#### Material for this exercise:
-- Opening Marker --

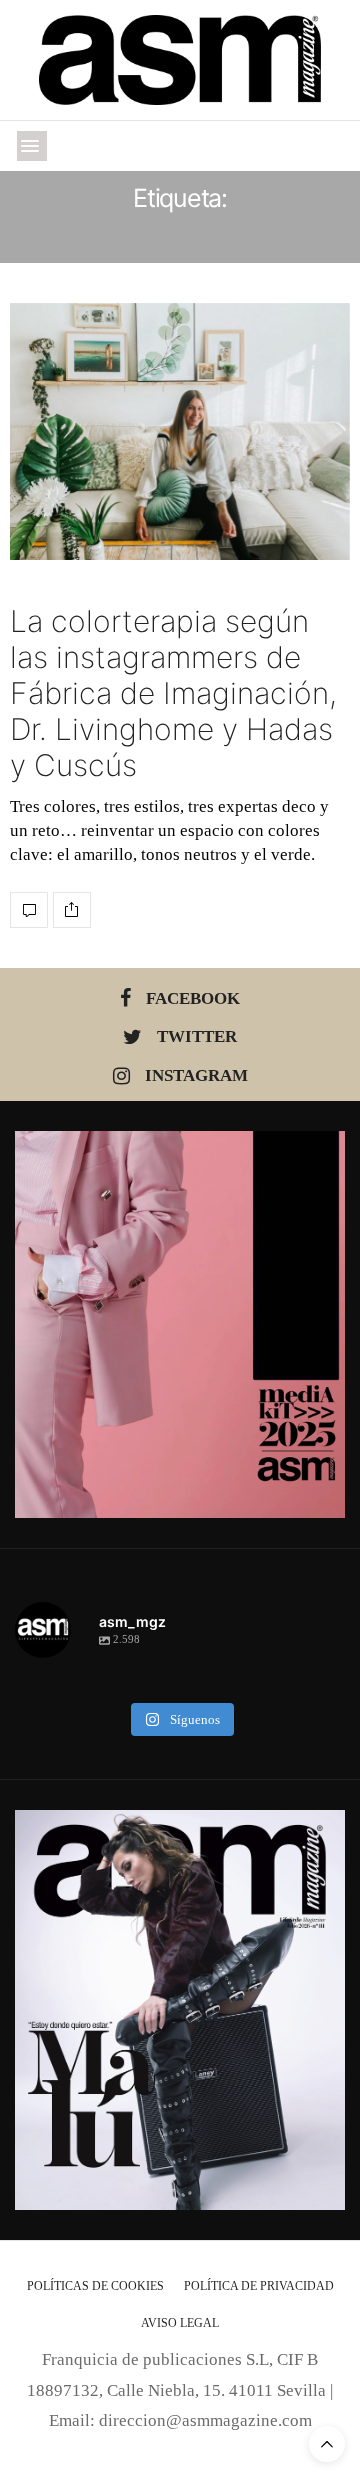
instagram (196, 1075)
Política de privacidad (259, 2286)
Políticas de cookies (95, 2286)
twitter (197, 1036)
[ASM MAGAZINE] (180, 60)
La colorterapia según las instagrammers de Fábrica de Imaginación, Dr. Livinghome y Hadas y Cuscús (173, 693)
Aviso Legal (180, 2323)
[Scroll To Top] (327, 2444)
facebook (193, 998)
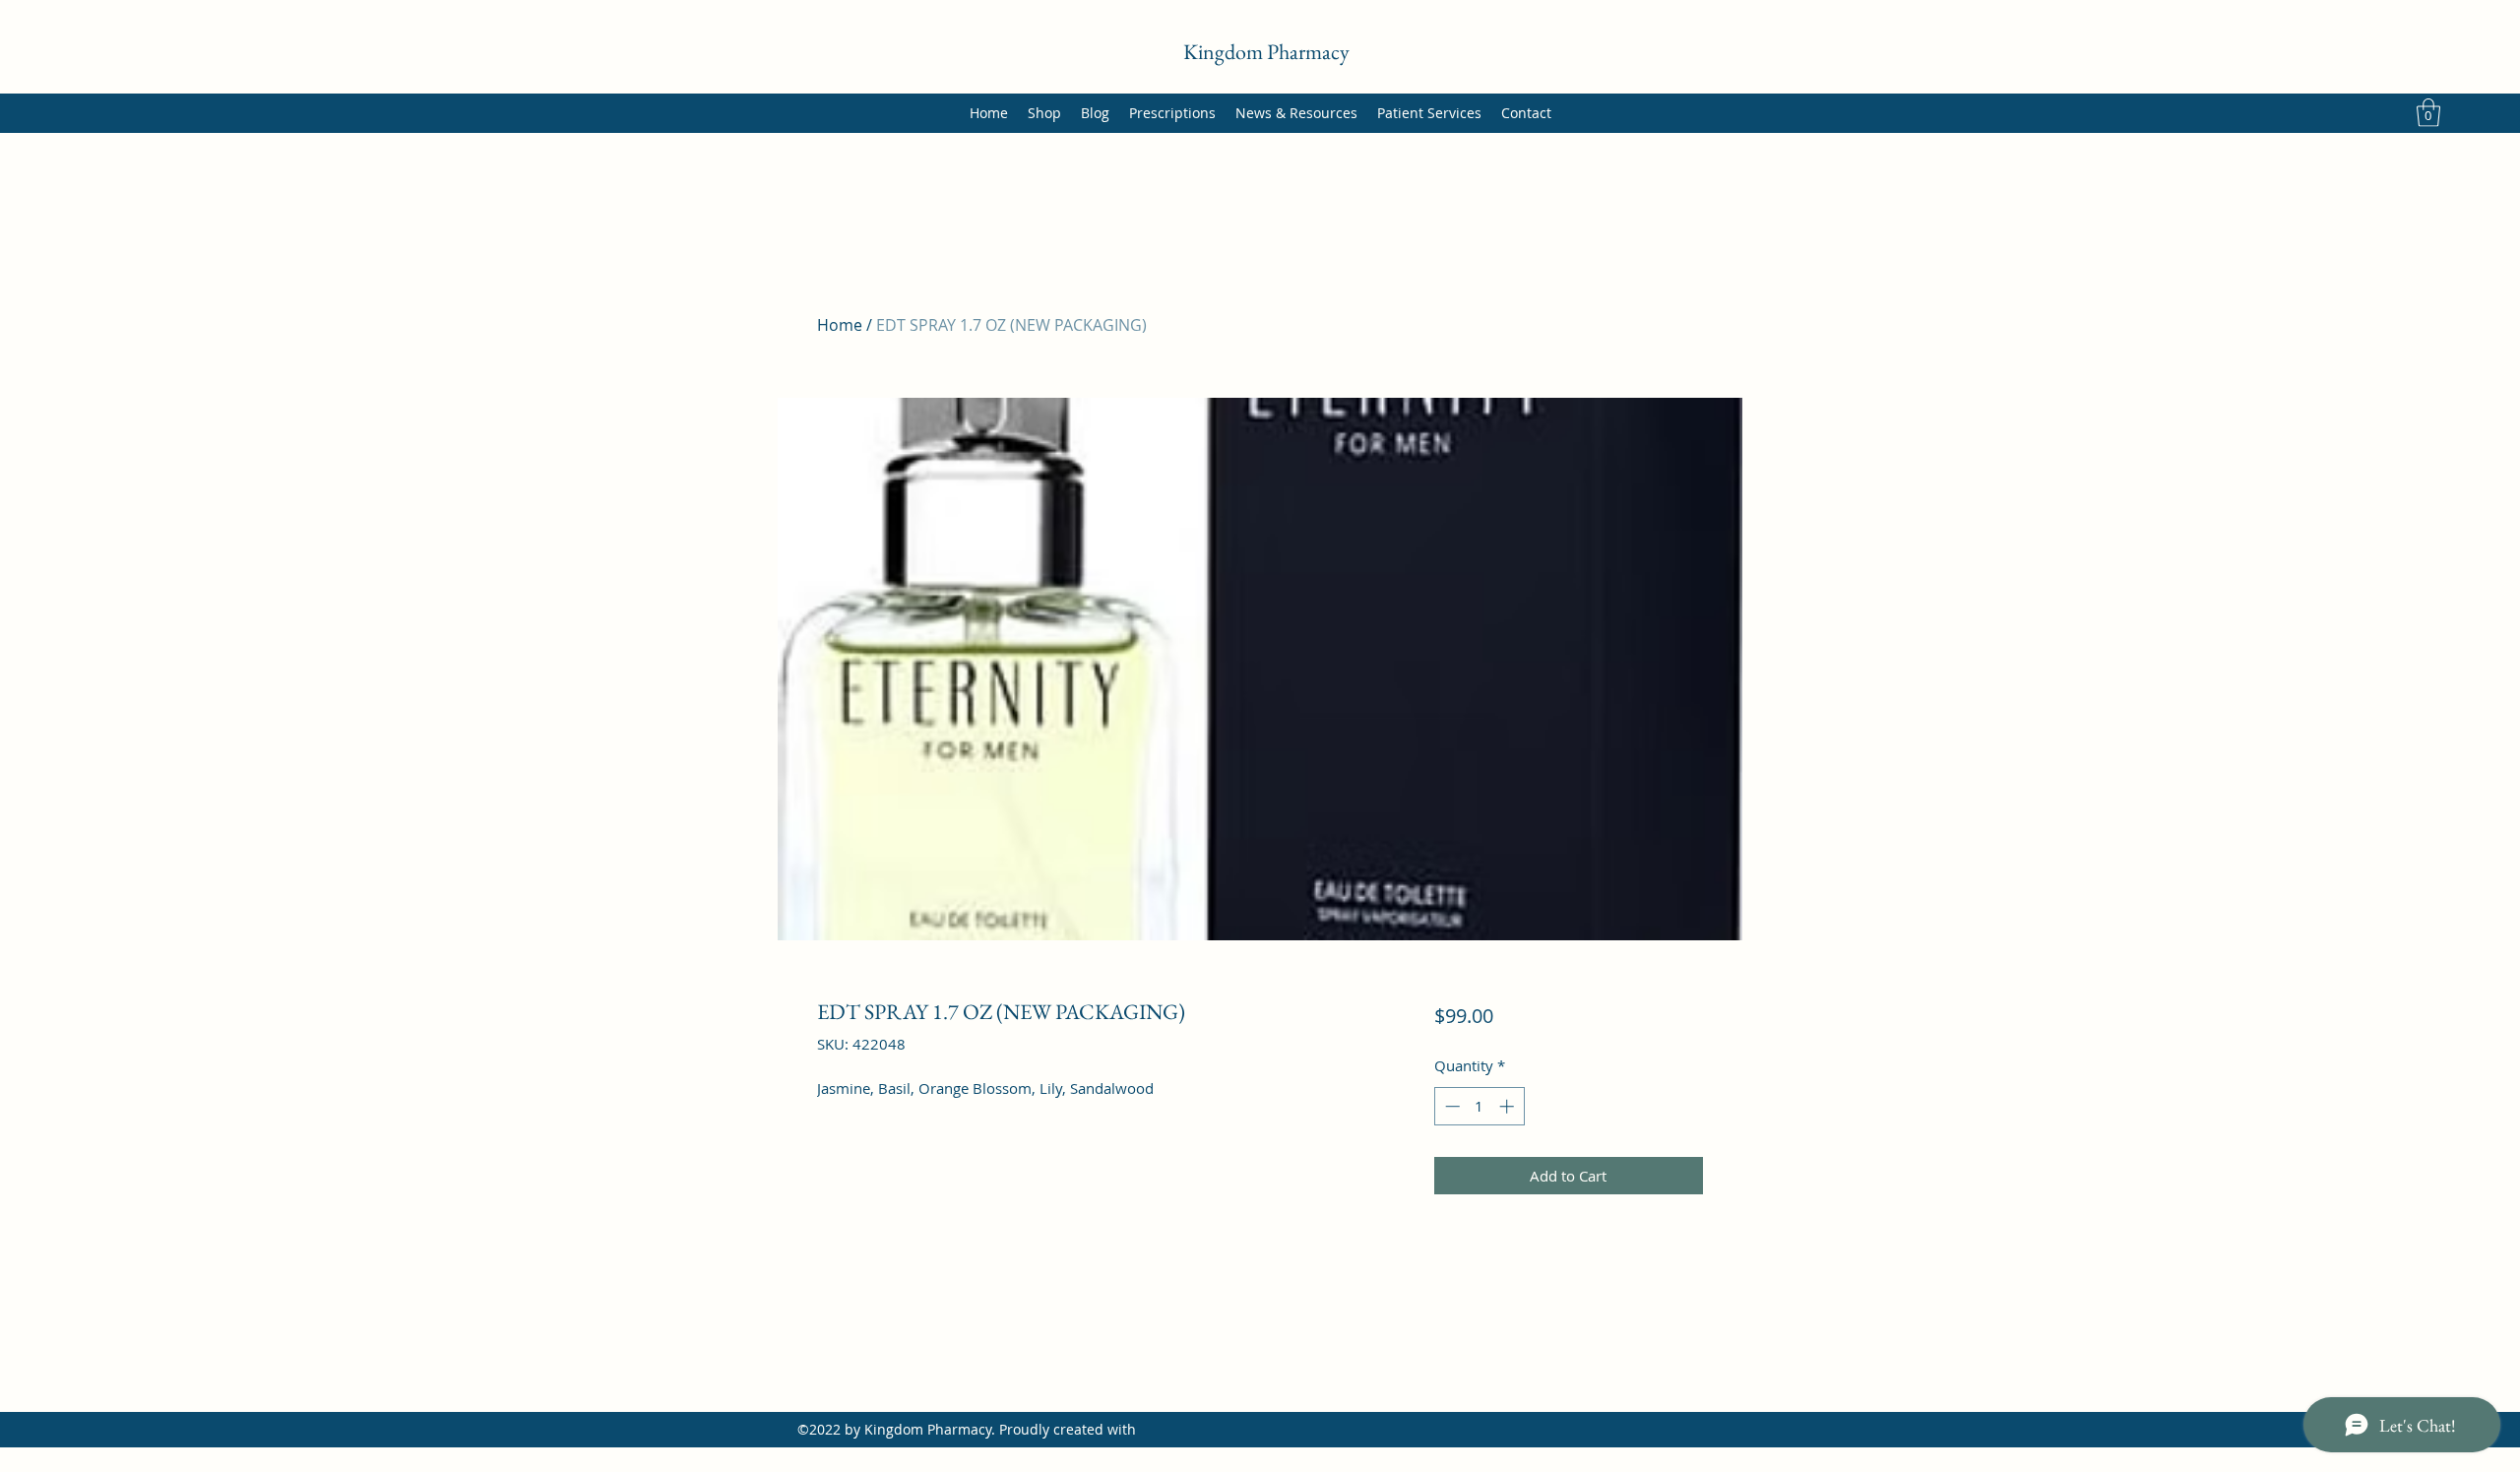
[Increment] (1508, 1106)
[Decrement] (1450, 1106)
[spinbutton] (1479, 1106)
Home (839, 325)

-- Closing Marker --
-- Opening Marker --

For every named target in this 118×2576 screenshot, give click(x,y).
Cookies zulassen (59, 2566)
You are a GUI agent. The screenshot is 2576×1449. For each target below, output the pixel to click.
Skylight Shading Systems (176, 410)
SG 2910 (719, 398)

-- Closing Marker --
-- Opening Marker --

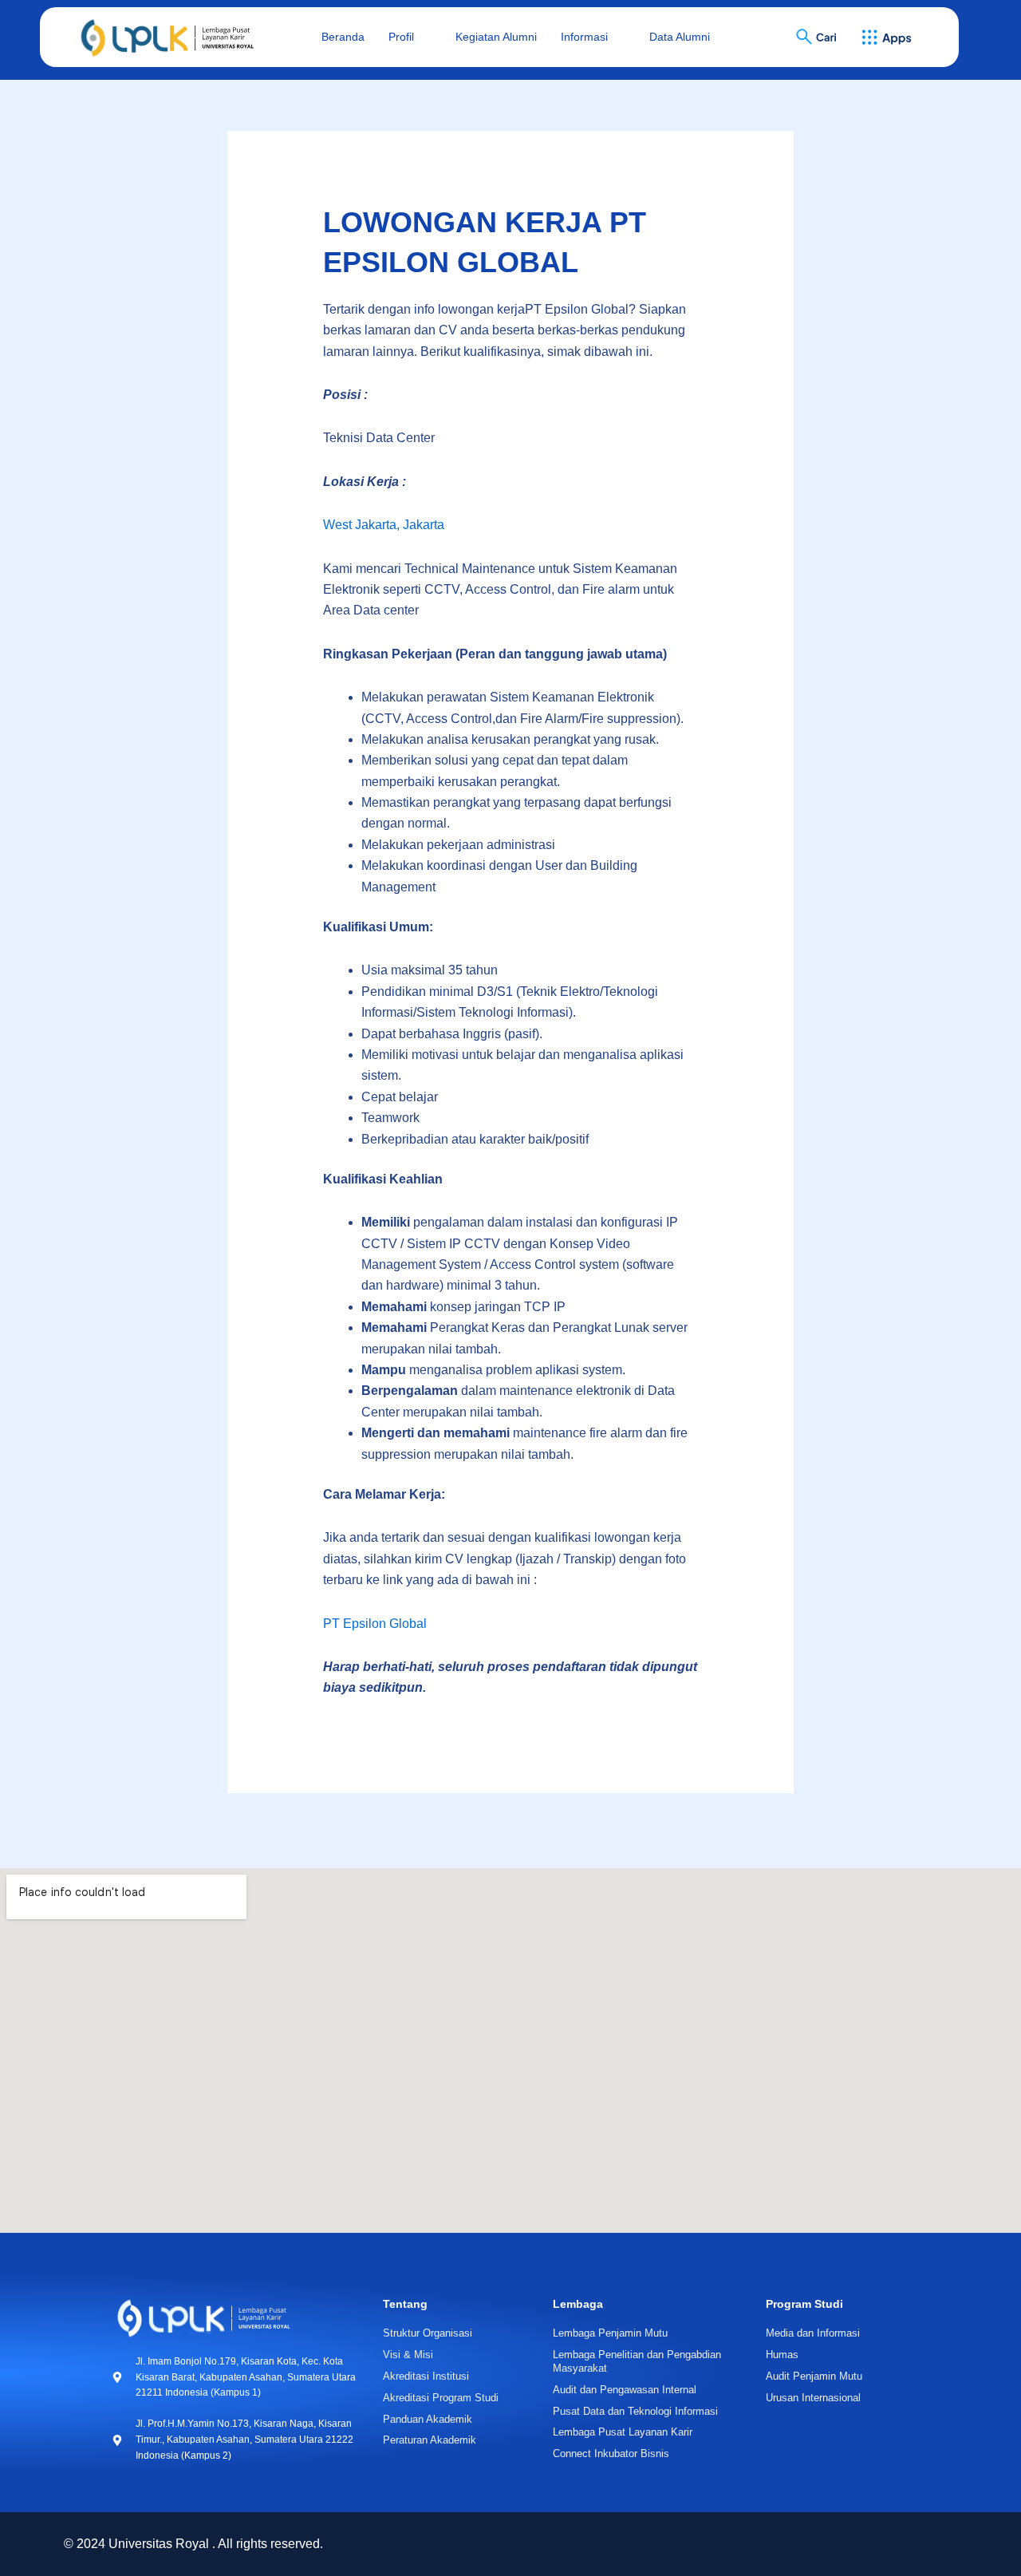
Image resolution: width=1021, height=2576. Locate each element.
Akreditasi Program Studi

-- Closing Marker --

#### What this task involves:
Begin at the line in the entries above that has "La colorterapia según", stop after the line that has "Home (839, 325)", and output exactly those lines without pictures.

#### Completed task:
La colorterapia según las instagrammers de Fábrica de Imaginación, Dr. Livinghome y Hadas y Cuscús (173, 693)
Aviso Legal (180, 2323)
[Scroll To Top] (327, 2444)
facebook (193, 998)
[Increment] (1508, 1106)
[Decrement] (1450, 1106)
[spinbutton] (1479, 1106)
Home (839, 325)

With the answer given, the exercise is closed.